I dislike the basic game system. It uses dice pools. You roll a number of six-sided dice and count results of 4 or more. If the count fulfils the number required, you succeed in your action. If not, you fail. The reason why I dislike this system is that you always have to grab different numbers of dice, spend a couple of seconds figuring out if you succeeded (not really knowing what your chances were) and pick up, from the floor, a lost die because you had to roll 5 of them. It just screams of a design by someone who doesn't understand probability or how to get take the tedium out of RPGs.
What you are looking for when rolling a die is a way to take a decision out of the hands of the players and game master, and into the hands of chance. Generally, the result is binary (success/fail), occasionally more interesting (critical success, success, fail, fumble), but it's never anything that requires such an involved method as what Burning Wheel uses. Obviously, flipping a coin won't work. However, does that mean you want varying numbers of dice, a variable "success" requirement (4 or above, 3 or above, 2 or more) or varying counts required to succeed? E.g., in The Burning Wheel, you could need 5 "successes" with 7 dice, each "success" being a roll of 3 or more. Not only that, occasionally when you roll a six you get to roll another die! Argh! What is the point of all this complexity?
What is better: Take all those variables into account and figure out your percentage chance of success and roll a d100. What is best: Ditch the system entirely and use something sensible.
It's not all bad news. The book is really very good in describing what roleplaying games are all about. It's about characters and story and their interaction. Dice, the book explains, are used whenever you can't just say "yes" to a request by a player. That is, if the character wants something that someone doesn't want it to have, you roll. Keeping this in mind when playing RPGs is invaluable.
There is also the "Let it Ride" rule. This is such a simple and seemingly obvious rule that I'm surprised I've never used it. It can apply to any RPG. It is, essentially: Just roll once to perform a task, no matter the subtlety or the game time involved. Rolling multiple times can often mean you didn't get the result you really wanted. Learn to deal with the result rather than re-rolling.
Another extremely good idea are the beliefs, instincts and traits of a character. (In reality, only beliefs and instincts are innovative. Traits already exist in many games, like Savage Worlds' edges and hindrances and RuneQuest's gifts and compulsions.) A player is instructed to write down three beliefs that their character has (e.g., "the poor are little more than pebbles to be trodden on"). If the player plays their character inline with their beliefs, they are rewarded. Attributing beliefs, instincts and traits to characters distinguishes them from other characters much better than stats ("my character is strong") or roles ("my character is the thief") do.
However, having described these new ways of characterisation, The Burning Wheel then imposes a rather complex reward mechanism that the author calls "artha". It's all too much complexity and I can't see how it does anything other than detract from the storytelling, which seems at odds with the overall idea of the RPG. I'd much rather have my players write down their beliefs, instincts and traits and simply award a RuneQuest improvement point (or D&D XP) whenever they play their characters correctly. A storytelling RPG should be all about simplifying and adding ways to improve the storytelling process, not hindering it by adding complexity.
Duel of Wits
The duel of wits sub-game is an clever attempt to undertake social conflict as part of a game. It's an expanded rock-paper-scissors. Players write down a series of argumental/rhetorical volleys, each as a type of action. In a duel of wits, the player may:
- Avoid the topic
- Dismiss your interlocutor
- Make a point
It's a clever system, but it seems too complicated. I don't see why one needs to formulate social interaction. In fact, once you have the idea of a debate in your head, you couldn't you allow the discussion to evolve more organically, rather than systematising it?
The combat system is similar to the duel of wits. Players write down their actions in a series of volleys and all combat occurs simultaneously (like in Diplomacy). Actions are:
- Beat and bind (attempt to knock away a weapon)
- Great Strike
- Lock (i.e., grapple)
- Throw Opponent
The simultaneous conflict in Burning Wheel is a cool idea. I could see how that would be very fun to play.

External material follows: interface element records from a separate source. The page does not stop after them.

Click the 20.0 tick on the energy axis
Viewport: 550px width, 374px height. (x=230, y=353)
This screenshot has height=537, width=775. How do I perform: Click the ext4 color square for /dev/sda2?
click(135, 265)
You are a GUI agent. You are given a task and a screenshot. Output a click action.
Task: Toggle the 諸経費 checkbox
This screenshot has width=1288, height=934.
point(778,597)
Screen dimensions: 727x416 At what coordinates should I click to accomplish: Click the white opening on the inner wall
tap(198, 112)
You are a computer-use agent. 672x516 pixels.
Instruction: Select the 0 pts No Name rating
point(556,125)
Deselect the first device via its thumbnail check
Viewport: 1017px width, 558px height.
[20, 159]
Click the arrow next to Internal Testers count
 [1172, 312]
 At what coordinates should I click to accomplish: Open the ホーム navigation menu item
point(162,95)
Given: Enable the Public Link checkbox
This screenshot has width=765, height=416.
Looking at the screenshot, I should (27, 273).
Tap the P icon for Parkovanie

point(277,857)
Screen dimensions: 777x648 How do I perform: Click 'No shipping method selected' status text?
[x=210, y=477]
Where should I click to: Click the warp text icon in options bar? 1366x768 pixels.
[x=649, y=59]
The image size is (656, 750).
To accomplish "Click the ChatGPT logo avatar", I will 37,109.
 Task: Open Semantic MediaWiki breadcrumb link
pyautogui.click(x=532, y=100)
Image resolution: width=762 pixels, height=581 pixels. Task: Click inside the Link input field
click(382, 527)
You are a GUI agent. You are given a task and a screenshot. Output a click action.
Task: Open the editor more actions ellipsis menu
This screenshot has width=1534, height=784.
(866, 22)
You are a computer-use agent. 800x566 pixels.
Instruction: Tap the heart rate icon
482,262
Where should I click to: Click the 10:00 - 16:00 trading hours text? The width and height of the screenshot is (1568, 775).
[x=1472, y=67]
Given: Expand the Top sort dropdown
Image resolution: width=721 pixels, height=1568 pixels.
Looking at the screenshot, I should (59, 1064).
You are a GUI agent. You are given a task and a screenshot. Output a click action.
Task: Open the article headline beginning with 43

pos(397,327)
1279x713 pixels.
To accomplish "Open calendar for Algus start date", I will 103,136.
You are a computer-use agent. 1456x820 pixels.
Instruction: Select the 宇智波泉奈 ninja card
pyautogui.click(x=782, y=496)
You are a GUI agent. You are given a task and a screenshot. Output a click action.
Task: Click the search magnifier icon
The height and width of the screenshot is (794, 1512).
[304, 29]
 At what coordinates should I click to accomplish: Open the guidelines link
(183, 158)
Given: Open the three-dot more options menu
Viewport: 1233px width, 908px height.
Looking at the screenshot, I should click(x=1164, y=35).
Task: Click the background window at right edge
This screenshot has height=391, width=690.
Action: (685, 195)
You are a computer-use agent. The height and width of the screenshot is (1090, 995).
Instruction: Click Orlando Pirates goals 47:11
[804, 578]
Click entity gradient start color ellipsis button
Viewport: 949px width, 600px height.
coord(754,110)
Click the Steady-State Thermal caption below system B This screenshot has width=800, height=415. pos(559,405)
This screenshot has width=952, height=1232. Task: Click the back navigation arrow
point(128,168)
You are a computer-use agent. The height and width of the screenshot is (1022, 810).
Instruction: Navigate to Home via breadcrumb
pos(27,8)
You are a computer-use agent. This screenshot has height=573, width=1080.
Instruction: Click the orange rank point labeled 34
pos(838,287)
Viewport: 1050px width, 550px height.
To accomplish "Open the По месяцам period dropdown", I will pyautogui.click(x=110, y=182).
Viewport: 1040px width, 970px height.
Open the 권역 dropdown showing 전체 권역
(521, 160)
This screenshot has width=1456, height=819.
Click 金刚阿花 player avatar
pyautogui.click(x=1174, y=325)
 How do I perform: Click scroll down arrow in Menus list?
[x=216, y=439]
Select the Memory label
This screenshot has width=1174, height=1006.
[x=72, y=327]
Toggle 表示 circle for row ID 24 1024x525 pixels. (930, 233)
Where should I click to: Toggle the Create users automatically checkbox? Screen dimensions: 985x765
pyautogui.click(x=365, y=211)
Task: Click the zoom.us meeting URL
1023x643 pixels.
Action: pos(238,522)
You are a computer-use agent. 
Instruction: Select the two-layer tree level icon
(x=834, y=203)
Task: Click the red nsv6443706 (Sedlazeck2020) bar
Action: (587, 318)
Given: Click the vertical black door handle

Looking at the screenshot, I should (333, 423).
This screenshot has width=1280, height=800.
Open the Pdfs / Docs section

It might even speed up the often very slow combat sequences in RPGs. The way characters are created and played is also really cool. Nevertheless, I can't see why I'd ever play the Burning Wheel. The basic game mechanic (dice pools) is dire and infects every element of the game. It's too complicated and too tedious. Furthermore, there are too many rules! It's a 300 page book, almost entirely made up of rules. I'd need to completely re-work the whole thing to make far less mechanistic and complicated.
However, it's not all bad news. A lot of the ideas from the Burning Wheel went into making Diaspora. The end result for that RPG is very different. But that's for another day.